An eponym, if you don’t know (and even if you do), is one for whom or which something is or is believed to be named. For example, the Bowie knife or the sandwich (for some Earl of Sandwich) or gerrymandering.
From Wikipedia: “A synonym of ‘eponym’ is namegiver (not to be confused with namesake). Someone who (or something that) is referred to with the adjective eponymous is the eponym of something. An example is: ‘Léon Theremin, known as the eponymous inventor of the theremin.'” The most famous use of the theremin is on the Beach Boys song Good Vibrations.

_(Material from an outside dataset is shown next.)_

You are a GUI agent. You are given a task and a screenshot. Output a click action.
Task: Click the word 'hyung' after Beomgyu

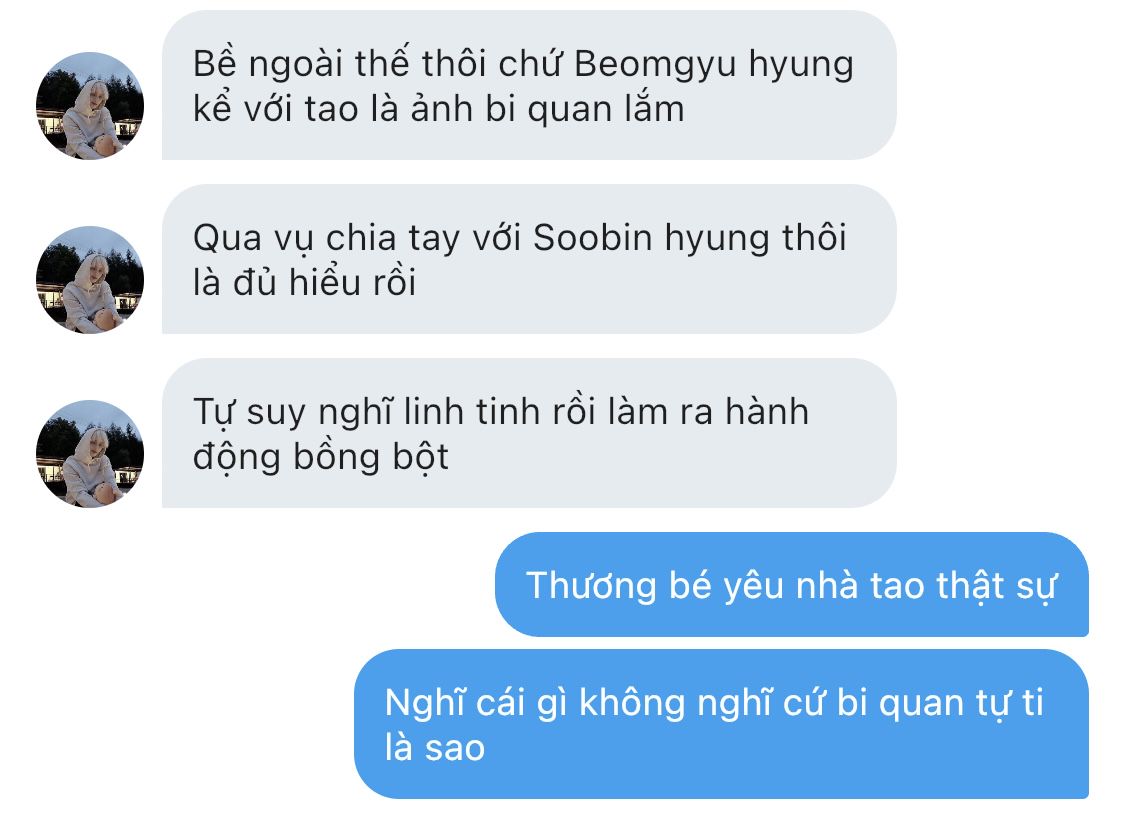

There are LOTS of examples of upper case eponyms, such as parts of the body (Adam’s apple) or names of diseases (Alzheimer’s disease). I’m more interested in those eponymous words that have “entered in many dictionaries as lowercase when they have evolved a common status, no longer deriving their meaning from the proper-noun origin.” Among the nouns that have achieved this status, many relate to energy. Check out this list:
hertz (Hz), frequency – Heinrich Rudolf Hertz
joule (J), energy, work, heat – James Prescott Joule
newton (N), force – Isaac Newton
ohm (Ω), electrical resistance – Georg Ohm
volt (V), electric potential, electromotive force – Alessandro Volta
watt (W), power, radiant flux – James Watt
Most of these are fairly common terms.
But WHY these? I have no idea. The only eponym list I found comparably lowercase is those which derived from products that were once brand names but are now generic, such as linoleum and videotape.